E*TRADE Bank has 98% and 96% of our enterprise interest-earning assets at December 31, 2008 and 2007,
respectively, and holds 98% and 96% of our enterprise interest-bearing liabilities at December 31, 2008 and
2007, respectively. The sensitivity of NPVE at December 31, 2008 and 2007 and the limits established by
E*TRADE Bank’s Board of Directors are listed below (dollars in thousands):
Change in NPVE
Board
Limit
December 31,
2008 2007
Parallel Change in Interest Rates (bps) Amount Percentage Amount Percentage
+300 $ (65,600) (3)% $(434,303) (17)% (55)%
+200 $ 68,853 3 % $(323,193) (12)% (30)%
+100 $ 119,407 5 % $(174,280) (7)% (20)%
-100 $(334,132) (14)% $ 99,245 4 % (20)%
-200(1) $ — % $ (63,785) (2)% (30)%
(1) On December 31, 2008, the yield on the three-month Treasury bill was 0.11%. As a result, the OTS temporarily modified the
requirements of the NPV Model, resulting in removal of the minus 200 basis points scenario for the year ended December 31, 2008.

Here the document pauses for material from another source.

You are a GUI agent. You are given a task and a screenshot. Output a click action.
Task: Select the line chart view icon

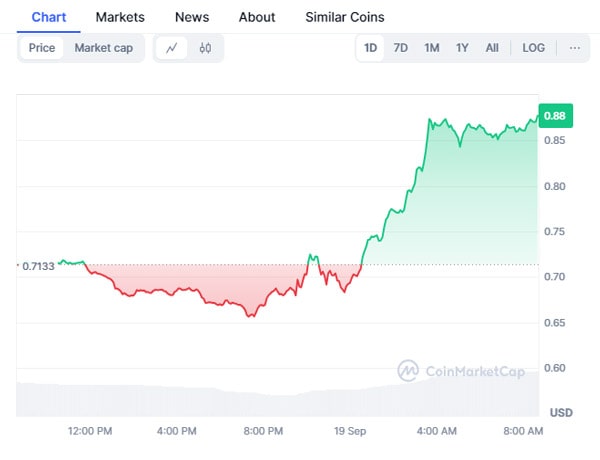point(172,48)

Under criteria published by the OTS, E*TRADE Bank’s overall interest rate risk exposure at December 31,
2008 was characterized as “minimum.” We actively manage our interest rate risk positions. As interest rates
change, we will re-adjust our strategy and mix of assets, liabilities and derivatives to optimize our position. For
example, a 100 basis points increase in rates may not result in a change in value as indicated above. The ALCO
monitors E*TRADE Bank’s interest rate risk position.